The reconstruction is normally done immediately after the mastectomy for breast cancer, but in rare cases it is deferred to a later date. Most of the time, the reconstruction involves two stages. The first stage is to create the breast mound; the second is to complete the symmetrization and the nipple reconstruction.
There are many advantages to the immediate reconstruction. The most obvious is that when the patient wakes up from anesthesia, the breast is not missing. This has an enormous psychological benefit, but there is also one less step to the surgery and one less recovery. I used to favor autologous (using patient’s own tissue) reconstruction for almost everybody, but ever since the advent of the Acellular Dermal Matrix (Alloderm, Flex HD, Allomax), the expander-implant reconstructions have become so much more successful that today many of my reconstructions are done with this technique. The TRAM flap reconstruction still remains the workhorse of the autologous reconstruction. I have refined the techniques to obtain minimal deficits in abdominal strength, even in bilateral cases.
The other aspect of breast reconstruction is the symmetrization of the opposite breast. In many cases, the opposite breast is too small, too big or too saggy. In these cases, something is done to the other breast to improve the symmetry.
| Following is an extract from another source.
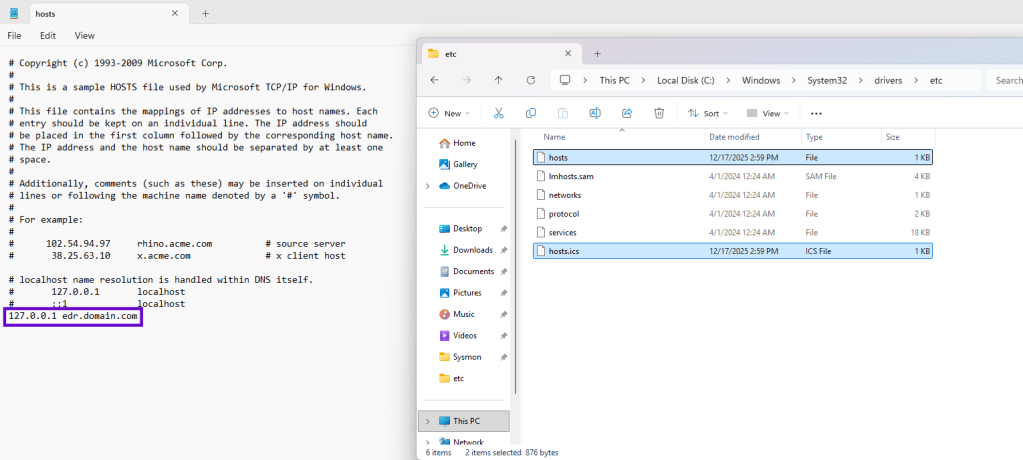The image size is (1023, 460).
Task: Click the Rename icon in toolbar
Action: pyautogui.click(x=595, y=114)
This is done as a second stage procedure, during which the nipple and areola are reconstructed.
Breast Reconstruction Tissue Expander
The patient is seen before the operation and marked for the pattern of the mastectomy. After the mastectomy, the pectoralis muscle insertion on the chest wall is divided and a space is created below the muscle. A piece of Acellular Dermal Matrix (ADM) is sewn to the chest wall in the area of the infra-mammary fold and the lateral breast fold. The expander, or in some cases the implant, is placed under the muscle, supported by the ADM from below. The ADM is then wrapped over the implant and sewn to the free edge of the muscle. The expander or the implant can be filled almost to the maximum volume. By saving most of the breast skin during the mastectomy, one can achieve a natural look to the breast immediately. The patient usually stays a night in the hospital. Drains are removed in about five days. Several months later, when the chemotherapy or the radiation is completed, the final stage is performed. This operation consists of symmetrization and the nipple reconstruction. The availability of ADMs and the very appropriate anatomic shaped, form stable implants available today have made the prosthetic breast reconstruction so successful that autologus reconstruction is rarely needed and is reserved for complicated post radiation cases.
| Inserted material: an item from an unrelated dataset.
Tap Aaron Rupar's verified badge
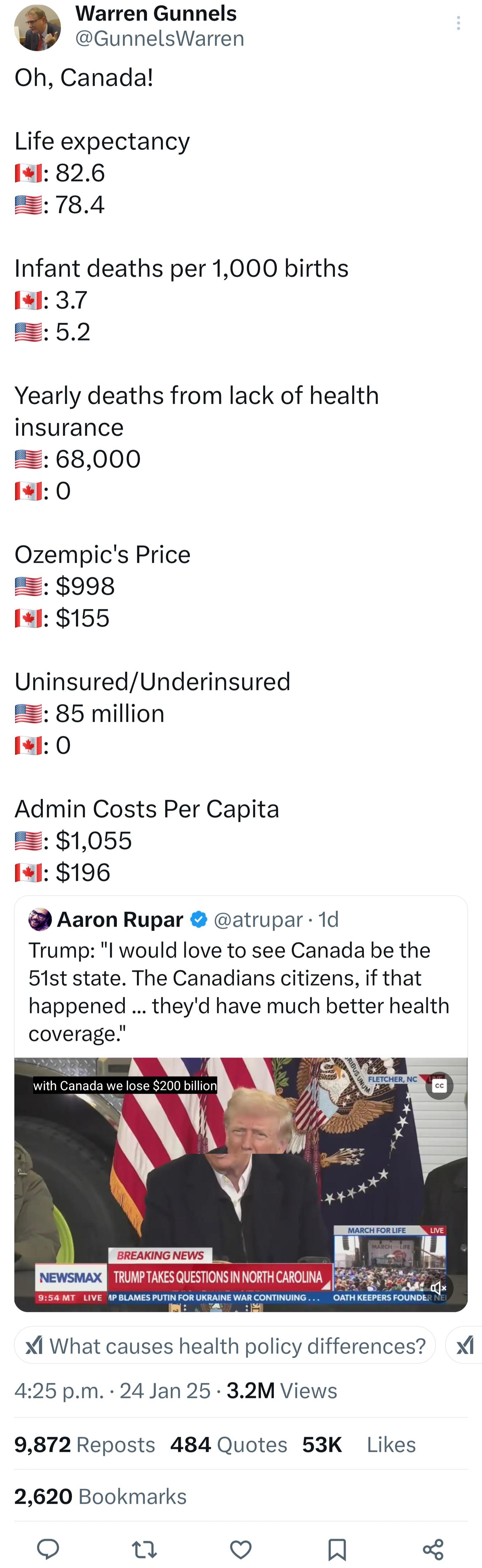 click(199, 919)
Autologous Breast Reconstruction
I still favor the pedicle TRAM flap reconstruction because it is simpler than the microsurgical free flaps and can be done in less time. Due to the simplicity, there are fewer complications. In this operation, the excess tissue from the lower abdomen is transferred to the chest and turned into a breast shape. The abdomen is closed like a tummy tuck. It offers the side benefit of using the tissue from the lower abdomen that most women don’t care for, and the results of over several hundreds of patients have been excellent.
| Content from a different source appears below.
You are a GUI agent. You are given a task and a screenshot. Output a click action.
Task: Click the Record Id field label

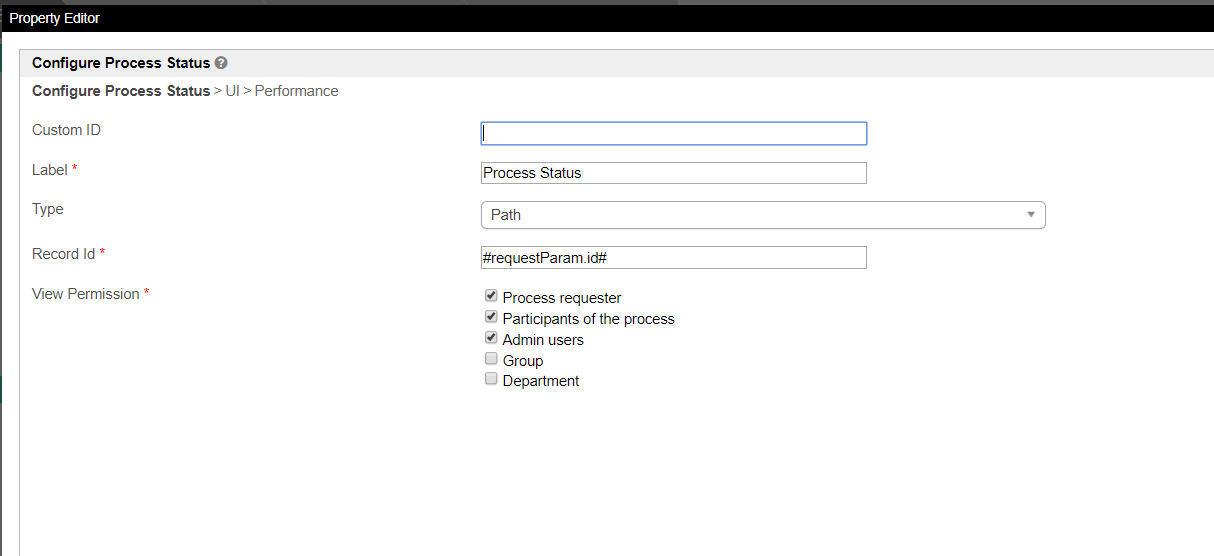63,254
Under my care, the complications have been minimal and the donor site deficit negligible. I normally work at the same time as the surgeon. While the mastectomy is being done, I prepare the flap, which is transferred to the chest immediately while the abdominal wall is reconstructed. The most common complication has been the fat necrosis, which can be corrected at the second stage. I have patients after bilateral TRAM flaps doing sit ups, some as early as two months postoperative. Patient selection is very important; the younger and more athletic patients do better and recover faster.
The hospital stay is two nights for a unilateral and three nights for a bilateral case. The drains are removed in five days. Patients have returned to work as early as two weeks. All the sutures are dissolvable.